2025-11-10T02:47:56.247933

Strong consistency of pseudo-likelihood parameter estimator for univariate Gaussian mixture models

Lember, Kangro, Kuljus

We consider a new method for estimating the parameters of univariate Gaussian mixture models. The method relies on a nonparametric density estimator $\hat{f}_n$ (typically a kernel estimator). For every set of Gaussian mixture components, $\hat{f}_n$ is used to find the best set of mixture weights. That set is obtained by minimizing the $L_2$ distance between $\hat{f}_n$ and the Gaussian mixture density with the given component parameters. The densities together with the obtained weights are then plugged in to the likelihood function, resulting in the so-called pseudo-likelihood function. The final parameter estimators are the parameter values that maximize the pseudo-likelihood function together with the corresponding weights. The advantages of the pseudo-likelihood over the full likelihood are: 1) its arguments are the means and variances only, mixture weights are also functions of the means and variances; 2) unlike the likelihood function, it is always bounded above. Thus, the maximizer of the pseudo-likelihood function -- referred to as the pseudo-likelihood estimator -- always exists. In this article, we prove that the pseudo-likelihood estimator is strongly consistent.

academic

Strong consistency of pseudo-likelihood parameter estimator for univariate Gaussian mixture models

Basic Information

Paper ID: 2510.14482
Title: Strong consistency of pseudo-likelihood parameter estimator for univariate Gaussian mixture models
Authors: Jüri Lember, Raul Kangro, Kristi Kuljus (Institute of Mathematics and Statistics, University of Tartu, Estonia)
Classification: math.ST stat.TH
Publication Date: October 16, 2025
Paper Link: https://arxiv.org/abs/2510.14482

Abstract

This paper proposes a novel method for estimating parameters of univariate Gaussian mixture models. The method is based on a nonparametric density estimator $\hat{f}_n$ (typically a kernel estimator). For each given set of Gaussian mixture component parameters, optimal mixing weights are found by minimizing the $L_2$ distance between $\hat{f}_n$ and the Gaussian mixture density. The obtained weights are then substituted together with the density into the likelihood function, forming the so-called pseudo-likelihood function. The final parameter estimator is the parameter value and corresponding weights that maximize the pseudo-likelihood function. Compared to the complete likelihood, the pseudo-likelihood has two advantages: 1) its parameters consist only of means and variances, with mixing weights also being functions of means and variances; 2) unlike the likelihood function, it is always bounded. Therefore, the maximizer of the pseudo-likelihood function—the pseudo-likelihood estimator—always exists. This paper proves the strong consistency of the pseudo-likelihood estimator.

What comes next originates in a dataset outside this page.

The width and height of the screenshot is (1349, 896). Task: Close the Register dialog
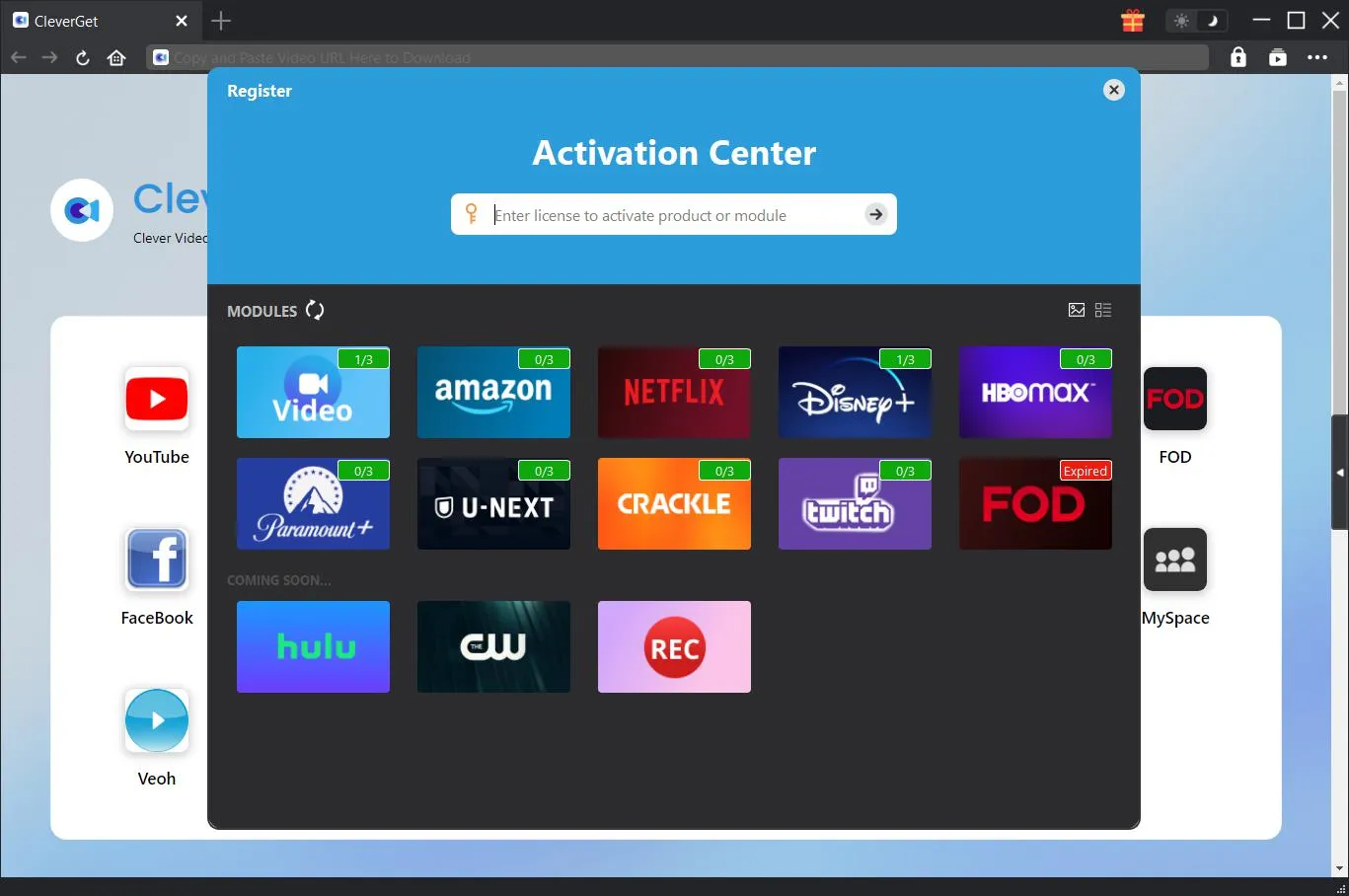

Research Background and Motivation

Problem Background

Unboundedness of likelihood for Gaussian mixture models: The likelihood function of Gaussian mixture models is unbounded, a well-known problem. When the variances of certain components approach zero, the likelihood function may tend to infinity.
Limitations of existing solutions:
- Restricting the parameter space
- Using sieve methods
- Penalized maximum likelihood estimation
- Bayesian methods
- Profile likelihood, etc.
These methods typically require imposing restrictions or penalty terms on variances.
Research motivation:
- Provide a method that does not require any restrictions on parameters
- Maintain similarity with standard maximum likelihood estimation
- Ensure existence and consistency of the estimator

Why It Matters

Gaussian mixture models are widely applied in statistics and machine learning
The unbounded likelihood problem hinders the application of standard MLE
There is a need for theoretically reliable and practically feasible estimation methods

Core Contributions

Proposes the pseudo-likelihood method: A novel parameter estimation method that determines mixing weights through $L_2$ distance minimization and then constructs the pseudo-likelihood function.
Proves strong consistency: Under i.i.d. sample assumptions, proves the strong consistency of the pseudo-likelihood estimator: $\hat{\theta}_n \xrightarrow{a.s.} \theta^*$ and $v_n(\hat{\theta}_n) \xrightarrow{a.s.} w^*$ .
No parameter restrictions: The method does not require imposing lower bounds on variances or other constraints.
Theoretical framework: Establishes a complete theoretical framework for handling unbounded means, vanishing or unbounded variances.

Methodology Details

Problem Definition

Given i.i.d. observations $Y_1, \ldots, Y_n$ from a $k$ -component univariate Gaussian mixture distribution, the goal is to estimate:

Component parameters: $\theta_i = (\mu_i, \sigma_i)$ , $i = 1, \ldots, k$
Mixing weights: $w_i > 0$ , $\sum_{i=1}^k w_i = 1$

The true density is: $f(\cdot) = \sum_{i=1}^k w_i^* g(\theta_i^*, \cdot)$

Model Architecture

Step One: Weight Estimation

For given parameters $\theta = (\theta_1, \ldots, \theta_k)$ , determine weights by minimizing $L_2$ distance:

$v_n(\theta) := \arg \inf_{w \in S_k} \|\hat{f}_n(\cdot) - \sum_{i=1}^k w_i g(\theta_i, \cdot)\|$

where $S_k$ is the $(k-1)$ -dimensional simplex and $\hat{f}_n$ is a nonparametric density estimator.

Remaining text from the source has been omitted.